> On 1. Dec 2017, at 07:05, Chris Lattner via swift-evolution 
> <swift-evolution@swift.org> wrote:
> Hi Doug,
> Thank you for the detailed email.  I have been traveling today, so I haven’t 
> had a chance to respond until now.  I haven’t read the down-thread emails, so 
> I apologize if any of this was already discussed:
>> I think better interoperability with Python (and other OO languages in 
>> widespread use) is a good goal, and I agree that the implementation of the 
>> feature described is straight-forward and not terribly invasive in the 
>> compiler.
> Fantastic, I’m really pleased to hear that!  I only care about solving the 
> problem, so if we can find a good technical solution to the problems than 
> I’ll be happy.
> A funny thing about swift-evolution is that it is populated with lots of 
> people who already use Swift and want to see incremental improvements, but 
> the people who *aren’t* using Swift yet (but should be) aren’t represented 
> here.  As you know, I’m perhaps the biggest proponent of Swift spreading into 
> new domains and earning the love of new users.

I don’t really appreciate that argument. You also need to consider: what 
improvements are we offering these people who don’t yet use Swift?

For Objective-C developers, the static typing and resulting performance and 
safety improvements made this a worthwhile switch. Plus, we could interoperate 
very well with existing Objective-C codebases and libraries (e.g. we can have 
generic subclasses of NSObject!), so we could actually use a lot of these nice 
features when writing our mac/iOS applications.

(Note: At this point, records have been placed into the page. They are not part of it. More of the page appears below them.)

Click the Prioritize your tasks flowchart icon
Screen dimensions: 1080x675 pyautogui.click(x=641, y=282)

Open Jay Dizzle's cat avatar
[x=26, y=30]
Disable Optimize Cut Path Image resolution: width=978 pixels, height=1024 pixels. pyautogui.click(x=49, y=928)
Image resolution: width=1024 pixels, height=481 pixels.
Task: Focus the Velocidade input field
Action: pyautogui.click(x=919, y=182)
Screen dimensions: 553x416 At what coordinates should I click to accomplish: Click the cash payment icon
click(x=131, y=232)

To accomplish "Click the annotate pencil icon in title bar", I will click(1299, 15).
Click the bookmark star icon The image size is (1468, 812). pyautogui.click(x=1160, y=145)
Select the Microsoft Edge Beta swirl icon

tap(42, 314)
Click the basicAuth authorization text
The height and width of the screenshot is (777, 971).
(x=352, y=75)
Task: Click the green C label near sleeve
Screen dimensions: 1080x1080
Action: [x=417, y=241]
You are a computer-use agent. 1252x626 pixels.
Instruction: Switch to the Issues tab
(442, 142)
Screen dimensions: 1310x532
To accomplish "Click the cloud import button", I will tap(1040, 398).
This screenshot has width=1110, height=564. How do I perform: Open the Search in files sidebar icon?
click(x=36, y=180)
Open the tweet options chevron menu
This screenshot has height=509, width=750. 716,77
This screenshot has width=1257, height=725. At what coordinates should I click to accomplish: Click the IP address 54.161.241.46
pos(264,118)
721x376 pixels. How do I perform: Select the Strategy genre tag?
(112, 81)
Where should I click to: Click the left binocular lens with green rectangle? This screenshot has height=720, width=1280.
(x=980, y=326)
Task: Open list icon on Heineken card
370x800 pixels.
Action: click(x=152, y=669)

For Python developers, I gather the pitch would be similar: Swift has all kinds 
of nice features which will make your code safer and faster. We’re unlikely to 
achieve the same tight integration with Python (or any other language) that we 
have with Objective-C, though. We used to rely a lot on AnyObject, but since 
Objective-C made the importing experience so much better, you rarely (if ever) 
see it in practice. Objective-C can also be more dynamic than we show it as - 
you can have methods which are not declared anywhere, and which the object 
synthesises during its message-handling routines. We don’t support calling 
these non-existing methods on Objective-C objects, so why should we allow it 
for these objects?

My worry is that in eagerness to try and scoop up developers of other 
languages, that we diminish the Swift language to the point where it doesn’t 
really provide a benefit for them. Python developers will be writing the same 
unsafe, non-checked code using Swift that they do in Python; where’s the win?